Central Auckland’s main thoroughfare Queen Street is set to become largely car-free starting next month as Auckland Council commences a trial to prioritise pedestrians.
The trial, part of the Access for Everyone strategy, aimed to increase pedestrian access and free road space for public transport and emergency services by removing non-essential vehicles from parts of Auckland’s CBD.
The pilot was originally planned for later this year. The trial on Queen Street is expected to be undertaken between Mayoral Drive and Customs Street.
But Councillor Chris Darby, Chair of the council’s Planning Committee, said Council wanted to take advantage of the physical distancing measures introduced on Queen Street during Alert Level 3 when social distancing was required.
These measures included widening footpaths using road cones, reducing car access to one lane each way.
“The emergency measures provide a layout for safer space,” Mr Darby said.

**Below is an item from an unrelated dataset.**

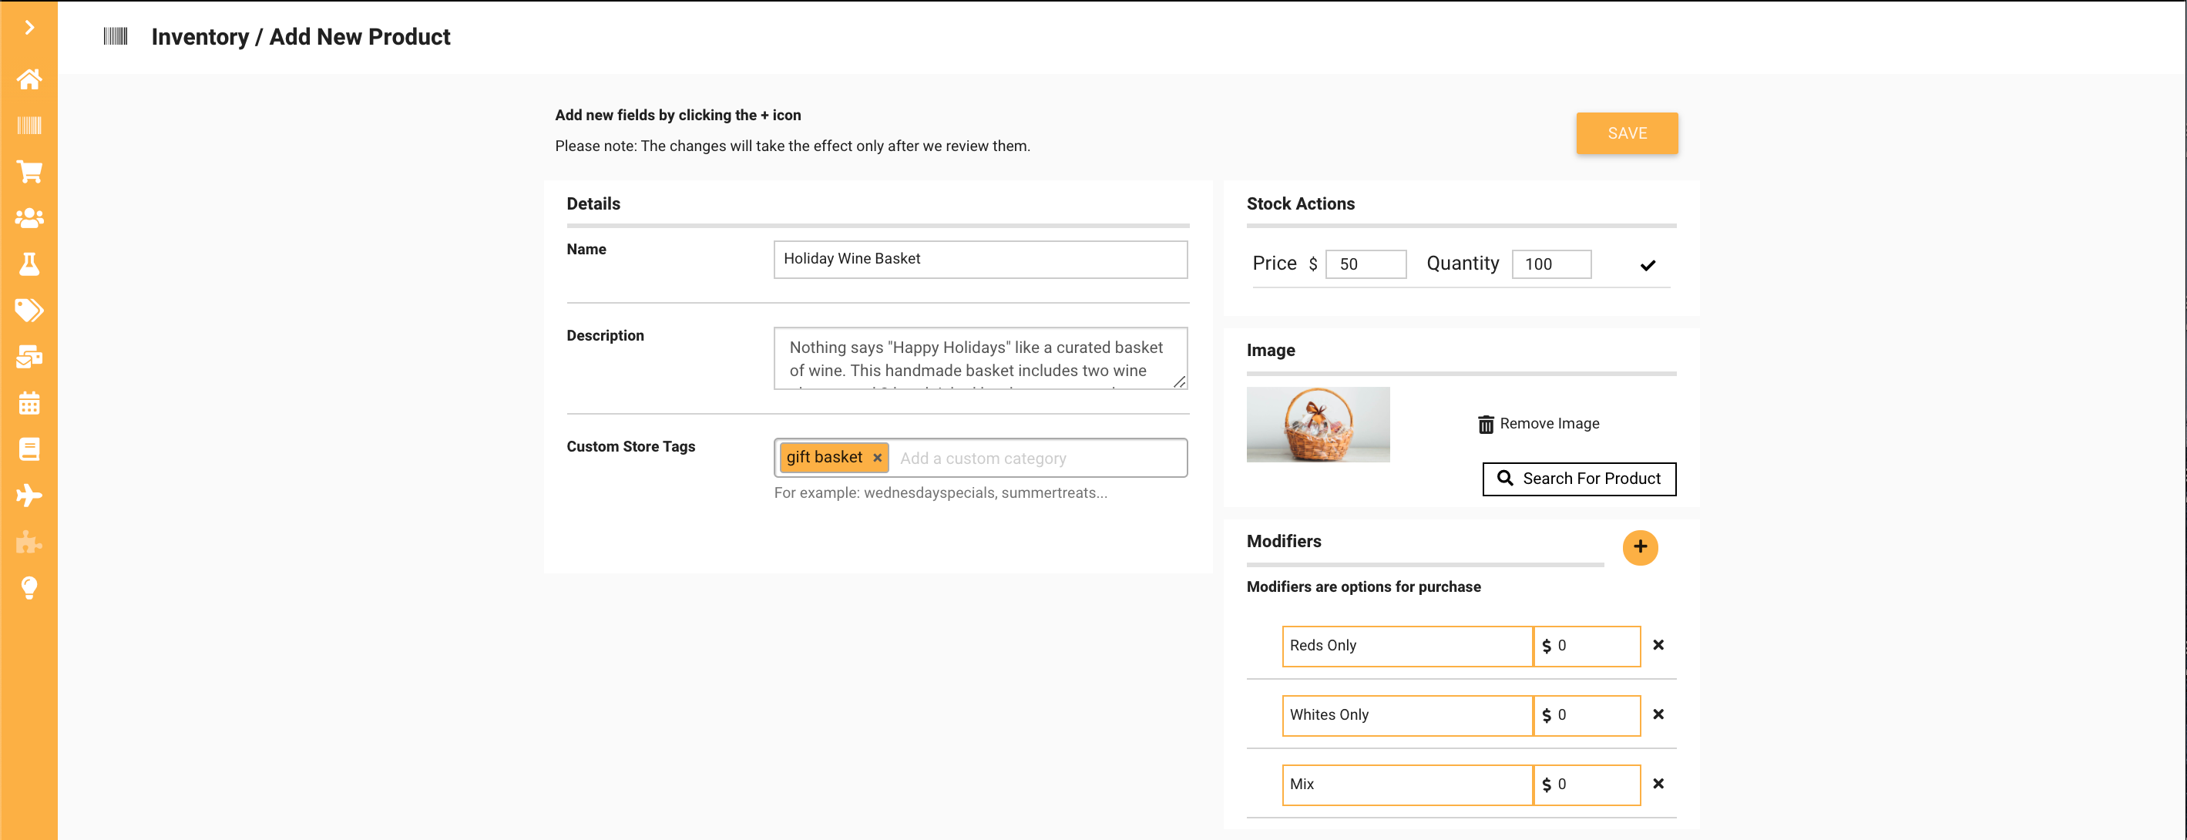Click the wine basket image thumbnail
The width and height of the screenshot is (2187, 840).
point(1317,425)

“Now, the opportunity is to build off that and investigate how to make Queen Street more attractive and easier to use.”
Auckland Transport would be undertaking the trial, and had asked for $600,000 for it in May.

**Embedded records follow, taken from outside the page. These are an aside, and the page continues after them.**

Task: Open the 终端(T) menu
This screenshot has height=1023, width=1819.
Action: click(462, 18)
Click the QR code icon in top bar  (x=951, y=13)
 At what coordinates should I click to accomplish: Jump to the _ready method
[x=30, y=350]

In the coming weeks, enhancements to the appearance of the emergency installations would be made based on initial feedback.
Waitematā and Gulf ward Councillor Pippa Coom said Auckland Council wanted to work alongside the community, businesses and property owners throughout the trial.
“A key principle of Access for Everyone is the environment is co-designed with the community it is meant to serve,” she said.
Auckland councillors voted unanimously for the Access for Everyone strategy in November 2018.
Auckland Mayor Phil Goff said at the time the move towards pedestrianising Queen Street would change Auckland’s main street from a traffic route to a place people can enjoy.
The open streets trials would close off limited areas of the city and suburbs from vehicles to enable streets to be used for people and events, he said.
"We want Queen Street to be a great place to walk, gather, relax and enjoy.
“We want it to change from an area with one of the worst levels of vehicle pollution to a place that is pleasant and healthy to be in.”
He said the City Rail Link would increase public transport capacity by 370 per cent, meaning more pedestrians would be in the city centre in the future.